### GIVEN EXERCISE
Reproduce all of the material below line for line, with no changes, and leave the pictures out.

======== EXERCISE MATERIAL ========

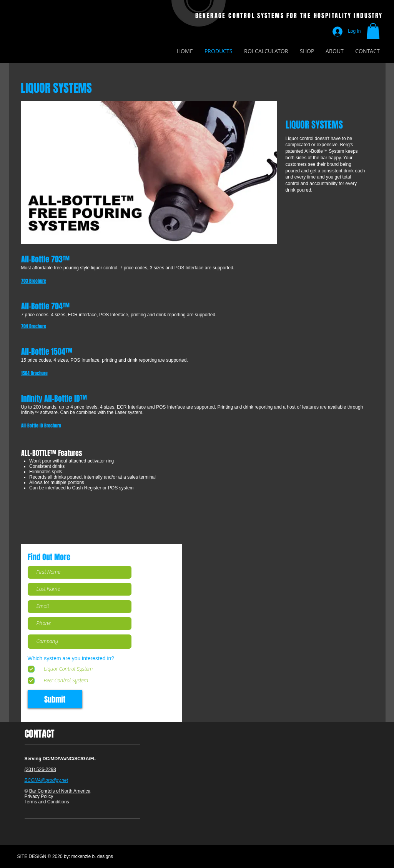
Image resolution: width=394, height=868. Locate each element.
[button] (373, 31)
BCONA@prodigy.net (46, 780)
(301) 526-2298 (40, 770)
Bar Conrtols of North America (60, 791)
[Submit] (55, 699)
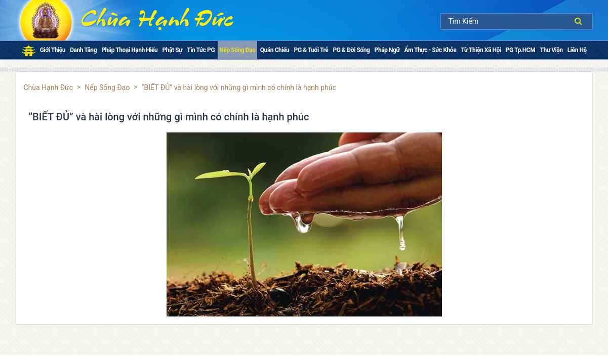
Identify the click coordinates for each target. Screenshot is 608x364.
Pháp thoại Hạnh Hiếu (129, 50)
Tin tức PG (200, 50)
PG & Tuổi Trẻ (311, 50)
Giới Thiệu (53, 50)
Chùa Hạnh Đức (49, 87)
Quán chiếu (275, 50)
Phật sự (172, 50)
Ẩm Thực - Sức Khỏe (430, 50)
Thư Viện (551, 50)
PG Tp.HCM (520, 50)
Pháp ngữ (387, 50)
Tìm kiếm (581, 21)
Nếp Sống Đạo (237, 50)
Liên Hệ (577, 50)
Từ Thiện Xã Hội (480, 50)
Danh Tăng (83, 50)
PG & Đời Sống (351, 50)
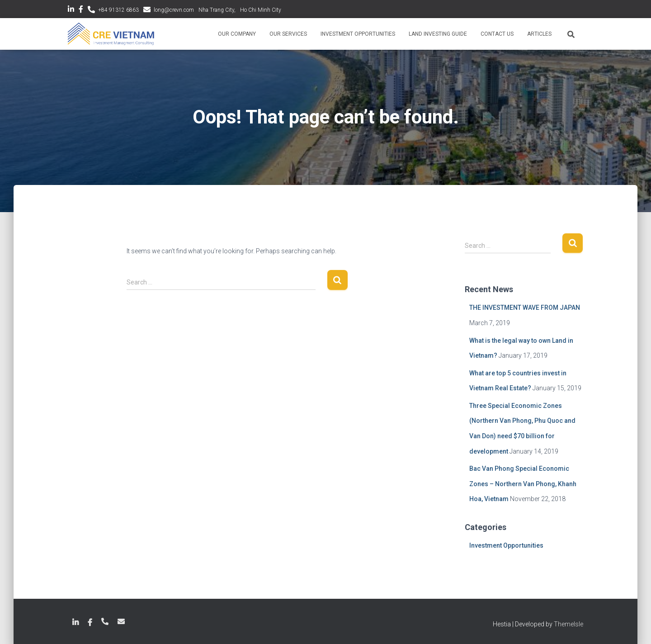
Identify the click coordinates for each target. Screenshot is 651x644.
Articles (539, 34)
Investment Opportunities (358, 34)
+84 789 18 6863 (105, 621)
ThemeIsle (568, 624)
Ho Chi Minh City (260, 10)
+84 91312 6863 (118, 10)
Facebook (81, 10)
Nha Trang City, (217, 10)
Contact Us (497, 34)
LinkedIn (71, 10)
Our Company (237, 34)
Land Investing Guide (438, 34)
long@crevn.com (174, 10)
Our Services (288, 34)
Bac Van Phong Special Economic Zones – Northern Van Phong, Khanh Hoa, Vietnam (523, 483)
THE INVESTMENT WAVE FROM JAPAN (524, 308)
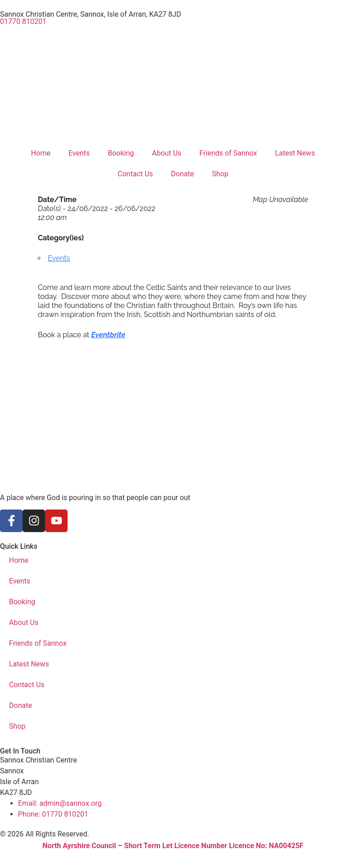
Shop (220, 174)
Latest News (295, 153)
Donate (182, 174)
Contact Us (135, 174)
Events (79, 153)
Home (41, 153)
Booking (121, 153)
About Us (166, 153)
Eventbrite (108, 335)
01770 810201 (23, 21)
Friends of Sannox (228, 153)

========

### PROBLEM SOLUTION
Image resolution: width=394, height=868. Locate each element.
[button] (373, 31)
BCONA@prodigy.net (46, 780)
(301) 526-2298 (40, 770)
Bar Conrtols of North America (60, 791)
[Submit] (55, 699)
Identify the click coordinates for each target. Screenshot is 608x364.
Pháp thoại Hạnh Hiếu (129, 50)
Tin tức PG (200, 50)
PG & Tuổi Trẻ (311, 50)
Giới Thiệu (53, 50)
Chùa Hạnh Đức (49, 87)
Quán chiếu (275, 50)
Phật sự (172, 50)
Ẩm Thực - Sức Khỏe (430, 50)
Thư Viện (551, 50)
PG Tp.HCM (520, 50)
Pháp ngữ (387, 50)
Tìm kiếm (581, 21)
Nếp Sống Đạo (237, 50)
Liên Hệ (577, 50)
Từ Thiện Xã Hội (480, 50)
Danh Tăng (83, 50)
PG & Đời Sống (351, 50)
Identify the click coordinates for each target. Screenshot is 651x644.
Articles (539, 34)
Investment Opportunities (358, 34)
+84 789 18 6863 (105, 621)
ThemeIsle (568, 624)
Ho Chi Minh City (260, 10)
+84 91312 6863 (118, 10)
Facebook (81, 10)
Nha Trang City, (217, 10)
Contact Us (497, 34)
LinkedIn (71, 10)
Our Company (237, 34)
Land Investing Guide (438, 34)
long@crevn.com (174, 10)
Our Services (288, 34)
Bac Van Phong Special Economic Zones – Northern Van Phong, Khanh Hoa, Vietnam (523, 483)
THE INVESTMENT WAVE FROM JAPAN (524, 308)
Shop (220, 174)
Latest News (295, 153)
Donate (182, 174)
Contact Us (135, 174)
Events (79, 153)
Home (41, 153)
Booking (121, 153)
About Us (166, 153)
Eventbrite (108, 335)
01770 810201 (23, 21)
Friends of Sannox (228, 153)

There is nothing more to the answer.